Inspired by Forecaster Arena.
- We pull short-horizon binary markets from Polymarket — mostly those resolving within about a week — so forecasts settle quickly and the leaderboard reflects real outcomes, not open bets.
- Each model is shown only the market's question and description and asked for one number: the probability of YES. Crucially it never sees the market price. A model that could peek at the price could just echo it, and an ensemble of price-echoers would teach us nothing.
- The market price is scored as its own forecaster, “the Crowd.” A market at 62¢ is a 62% forecast. The crowd pools the money and opinions of many humans and bots, so it is a strong, hard-to-beat baseline.
- The ensemble is simply the unweighted mean of the valid model probabilities for each market — no tuning, no weighting, zero extra API cost. If a model fails to return a usable forecast, it is left out of that market's average rather than coerced into a default.
- Rounds run automatically twice daily (10:00 and 22:00 UTC). Settlement checks for resolved markets every few hours and computes each forecaster's scores. A fresh weekly cohort opens every Monday.
| Forecaster | Provider | Cost (in / out per 1M) |
|---|---|---|
| 🔮DeepSeek V4 Flash | DeepSeek | $0.10 / $0.20 |
| 🐲Qwen3 235B | Alibaba | $0.071 / $0.10 |
| 🌱Seed 1.6 Flash | ByteDance | $0.075 / $0.30 |
| 🧠GPT-4.1 Mini | OpenAI | $0.40 / $1.60 |
| 💎Gemini 3.1 Flash Lite | $0.25 / $1.50 | |
| 🌀Mistral Small 3.2 | Mistral | $0.075 / $0.20 |
| 🎯Ensemble (mean) | Aggregate | $0.00 |
| 👥The Crowd | Polymarket | baseline |
We deliberately pick capable but inexpensive recent models, and lean on provider diversity (US, EU, and China labs). Diverse models tend to make uncorrelated mistakes — and uncorrelated errors are exactly what averaging can cancel out.
- Brier score — mean squared error between the forecast and the outcome. 0 is perfect; 0.25 is a coin flip. Lower is better.
- Log loss — punishes confident mistakes far more harshly than Brier, with probabilities clamped away from 0 and 1.

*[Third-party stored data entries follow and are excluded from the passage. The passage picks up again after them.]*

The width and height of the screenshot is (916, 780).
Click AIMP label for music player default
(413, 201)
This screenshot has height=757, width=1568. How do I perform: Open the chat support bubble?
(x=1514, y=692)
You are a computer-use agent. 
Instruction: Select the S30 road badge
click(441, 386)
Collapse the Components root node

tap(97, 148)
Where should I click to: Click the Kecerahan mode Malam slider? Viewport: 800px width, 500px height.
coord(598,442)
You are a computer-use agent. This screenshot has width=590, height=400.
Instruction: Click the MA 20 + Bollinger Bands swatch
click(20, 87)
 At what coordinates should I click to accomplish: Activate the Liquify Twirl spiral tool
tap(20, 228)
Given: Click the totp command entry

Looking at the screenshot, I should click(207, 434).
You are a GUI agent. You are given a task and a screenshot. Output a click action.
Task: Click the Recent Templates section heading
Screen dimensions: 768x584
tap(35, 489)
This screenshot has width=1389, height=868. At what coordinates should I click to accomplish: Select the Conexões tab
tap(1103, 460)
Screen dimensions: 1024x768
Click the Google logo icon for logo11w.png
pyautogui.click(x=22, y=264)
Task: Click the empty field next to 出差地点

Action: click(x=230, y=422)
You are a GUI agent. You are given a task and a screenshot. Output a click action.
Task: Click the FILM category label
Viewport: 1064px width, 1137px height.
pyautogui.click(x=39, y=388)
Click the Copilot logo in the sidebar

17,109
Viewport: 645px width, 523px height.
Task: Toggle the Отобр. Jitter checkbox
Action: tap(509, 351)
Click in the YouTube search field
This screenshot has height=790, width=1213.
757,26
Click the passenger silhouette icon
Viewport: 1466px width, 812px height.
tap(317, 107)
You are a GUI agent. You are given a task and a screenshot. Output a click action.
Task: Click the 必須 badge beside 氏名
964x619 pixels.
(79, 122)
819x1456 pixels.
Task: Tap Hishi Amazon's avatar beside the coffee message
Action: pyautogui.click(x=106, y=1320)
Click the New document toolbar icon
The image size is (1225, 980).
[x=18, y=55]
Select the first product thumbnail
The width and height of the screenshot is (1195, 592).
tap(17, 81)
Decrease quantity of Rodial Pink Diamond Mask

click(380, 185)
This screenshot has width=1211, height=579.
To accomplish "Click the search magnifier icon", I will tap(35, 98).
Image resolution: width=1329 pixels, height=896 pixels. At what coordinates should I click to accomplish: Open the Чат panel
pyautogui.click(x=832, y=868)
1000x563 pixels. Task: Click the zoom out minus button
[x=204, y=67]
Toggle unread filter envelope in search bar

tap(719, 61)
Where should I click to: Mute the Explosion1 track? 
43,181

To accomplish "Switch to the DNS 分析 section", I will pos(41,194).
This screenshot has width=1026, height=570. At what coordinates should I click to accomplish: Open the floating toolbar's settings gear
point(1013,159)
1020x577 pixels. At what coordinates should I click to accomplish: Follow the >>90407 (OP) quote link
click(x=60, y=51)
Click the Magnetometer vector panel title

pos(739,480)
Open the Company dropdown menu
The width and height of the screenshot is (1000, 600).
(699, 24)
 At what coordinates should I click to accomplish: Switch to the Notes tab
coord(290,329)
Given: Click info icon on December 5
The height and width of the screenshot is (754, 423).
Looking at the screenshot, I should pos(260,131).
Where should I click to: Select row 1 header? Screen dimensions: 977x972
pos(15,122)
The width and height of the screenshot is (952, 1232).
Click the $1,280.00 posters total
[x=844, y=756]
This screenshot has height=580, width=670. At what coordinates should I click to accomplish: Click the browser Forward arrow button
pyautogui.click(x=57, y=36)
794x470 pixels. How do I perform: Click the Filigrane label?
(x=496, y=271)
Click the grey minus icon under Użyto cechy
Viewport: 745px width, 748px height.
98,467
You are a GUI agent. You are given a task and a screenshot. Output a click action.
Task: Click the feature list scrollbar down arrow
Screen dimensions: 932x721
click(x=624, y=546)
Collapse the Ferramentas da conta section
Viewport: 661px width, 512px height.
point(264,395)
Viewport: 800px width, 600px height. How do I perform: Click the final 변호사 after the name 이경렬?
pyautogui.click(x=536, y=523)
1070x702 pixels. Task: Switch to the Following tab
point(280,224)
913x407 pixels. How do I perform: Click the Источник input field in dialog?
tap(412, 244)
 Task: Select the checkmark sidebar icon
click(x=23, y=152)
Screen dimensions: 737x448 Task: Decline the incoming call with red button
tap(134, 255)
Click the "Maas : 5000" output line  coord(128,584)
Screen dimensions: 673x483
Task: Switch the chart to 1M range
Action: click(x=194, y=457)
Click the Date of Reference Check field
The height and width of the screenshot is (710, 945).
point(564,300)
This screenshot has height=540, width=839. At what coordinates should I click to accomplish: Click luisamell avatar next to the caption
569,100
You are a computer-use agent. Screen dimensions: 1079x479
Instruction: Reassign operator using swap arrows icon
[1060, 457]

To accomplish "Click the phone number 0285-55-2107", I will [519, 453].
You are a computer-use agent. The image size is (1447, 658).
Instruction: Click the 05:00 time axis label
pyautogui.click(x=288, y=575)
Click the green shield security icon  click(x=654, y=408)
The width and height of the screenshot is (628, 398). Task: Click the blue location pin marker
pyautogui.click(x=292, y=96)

- Calibration (ECE) — when a forecaster says 70%, does it happen about 70% of the time? Visualized on each profile's calibration chart.
- Skill vs. crowd — the headline number: crowd Brier minus the forecaster's Brier on the same resolved markets. Positive means it beat the market.
- Paper P&L — a clearly-labeled secondary view that Kelly-stakes each forecaster's edge over the crowd. It is a sanity check on the skill numbers, never the headline.
Every forecaster — the six models, the ensemble, and the crowd — is scored on exactly the same shared set of resolved markets, so the comparison is apples-to-apples.
- Blind forecasts: hiding the market price is what makes the forecasts independent — and independence is what makes the ensemble meaningful.
- Failures are visible: a model that errors, times out, or returns an unparseable answer is marked failed and excluded from scoring, never coerced into a default probability. The leaderboard's reliability column is that valid-response rate.
- Plugins web search (not the
:onlinesuffix): models can research without silently swapping versions. - temperature: 0 for every model, so runs are reproducible.
- Full audit trail: every forecast stores its prompt, raw response, cost, and score in the database.
- Budget cap: a hard limit on API spend; rounds stop automatically when it is reached.
An open teaching project on forecast aggregation. Not financial advice. No real money is wagered.